:: Selected extract ::
>>>
Feeding Our Melanin

Image result for black beautyFeeding Our Melanin
By The Body Temple (2011)

Hemoglobin in human blood is our body’s oxygen transporter. From a chemical standpoint, the molecular structure of chlorophyll is almost identical to those of hemoglobin.

A German chemist, Dr Richard Wilsstatter, determined in 1913 that the two molecules closely resemble one another. He found that hemoglobin is composed of four elements – carbon, hydrogen, oxygen and nitrogen – organized around a single atom of iron. Hemoglobin’s iron content is the main reason we need a dietary supply of that mineral. Chlorophyll has the same elements, however they are organized around a single atom of magnesium.

Melanocytes are cells that produce melanin, a dark pigment responsible for the coloration of hair and skin. In addition to being found in the skin, melanocytes are also present in the brain, inner ear, heart, and eye, among other locations in the body. They usually are buried below the surface. The cells produce melanin in response to environmental cues, including exposure to ultraviolet radiation and certain chemicals. The melanin travels out of the melanocytes and up to the surface of the tissue where the cells are found.

Melanin also plays some other roles in the body, including the brain, where it appears to be a source for the basic ingredients for some neurotransmitters in people with limited melanin production in the brain, reductions in some neurotransmitters have been observed. The brain synthesize chemicals to make up for its lack and chlorophyll is a strong source of nutrients needed to support healthy brain pineal regeneration.

The benefits of various green foods seem related to their chlorophyll content. Chlorophyll has the power to regenerate our bodies at the molecular and cellular level. It is known to help cleanse the body, fight infection, help heal wounds, and promote the health of the circulatory, digestive, immune, and detoxification systems.

Chlorophyll consumption increases the number of red blood cells and, therefore, increase oxygen utilization by the body. Chloropyll also reduces the binding of carcinogens to DNA in the liver and other organs. It also breaks down calcium oxalate stones for elimination, which are created by the body for the purpose of neutralizing and disposing of excess acid.
<<<
:: Activity ::
Reproduce word for word the passage of the article on melanin and chlorophyll between "Melanin also plays" and "brain pineal regeneration.", inclusive.

Entries drawn from a dataset:
>>>
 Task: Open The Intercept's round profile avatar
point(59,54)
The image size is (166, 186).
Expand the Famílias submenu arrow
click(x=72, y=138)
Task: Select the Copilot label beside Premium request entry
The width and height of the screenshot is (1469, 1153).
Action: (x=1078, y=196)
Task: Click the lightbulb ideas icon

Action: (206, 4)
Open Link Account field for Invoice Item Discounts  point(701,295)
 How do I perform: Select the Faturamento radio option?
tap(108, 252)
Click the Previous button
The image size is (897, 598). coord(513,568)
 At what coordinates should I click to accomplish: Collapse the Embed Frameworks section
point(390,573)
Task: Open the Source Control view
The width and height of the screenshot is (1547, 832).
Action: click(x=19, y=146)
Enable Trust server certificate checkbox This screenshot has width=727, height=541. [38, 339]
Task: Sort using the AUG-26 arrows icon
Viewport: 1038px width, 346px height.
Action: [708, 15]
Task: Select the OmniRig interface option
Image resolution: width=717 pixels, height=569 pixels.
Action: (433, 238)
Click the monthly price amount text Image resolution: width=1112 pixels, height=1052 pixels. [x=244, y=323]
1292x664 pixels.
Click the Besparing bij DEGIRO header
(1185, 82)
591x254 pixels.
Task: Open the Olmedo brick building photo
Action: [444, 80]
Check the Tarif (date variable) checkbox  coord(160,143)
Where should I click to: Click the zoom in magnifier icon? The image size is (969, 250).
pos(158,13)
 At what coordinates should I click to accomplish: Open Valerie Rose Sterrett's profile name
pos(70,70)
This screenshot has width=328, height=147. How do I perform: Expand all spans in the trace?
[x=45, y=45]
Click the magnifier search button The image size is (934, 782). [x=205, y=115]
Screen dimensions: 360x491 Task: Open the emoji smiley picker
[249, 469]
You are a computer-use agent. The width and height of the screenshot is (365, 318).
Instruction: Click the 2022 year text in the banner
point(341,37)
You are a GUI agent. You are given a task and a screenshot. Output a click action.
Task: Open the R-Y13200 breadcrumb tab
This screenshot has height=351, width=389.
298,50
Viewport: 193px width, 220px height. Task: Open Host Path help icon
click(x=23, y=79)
<<<
:: Exercise response ::
Melanin also plays some other roles in the body, including the brain, where it appears to be a source for the basic ingredients for some neurotransmitters in people with limited melanin production in the brain, reductions in some neurotransmitters have been observed. The brain synthesize chemicals to make up for its lack and chlorophyll is a strong source of nutrients needed to support healthy brain pineal regeneration.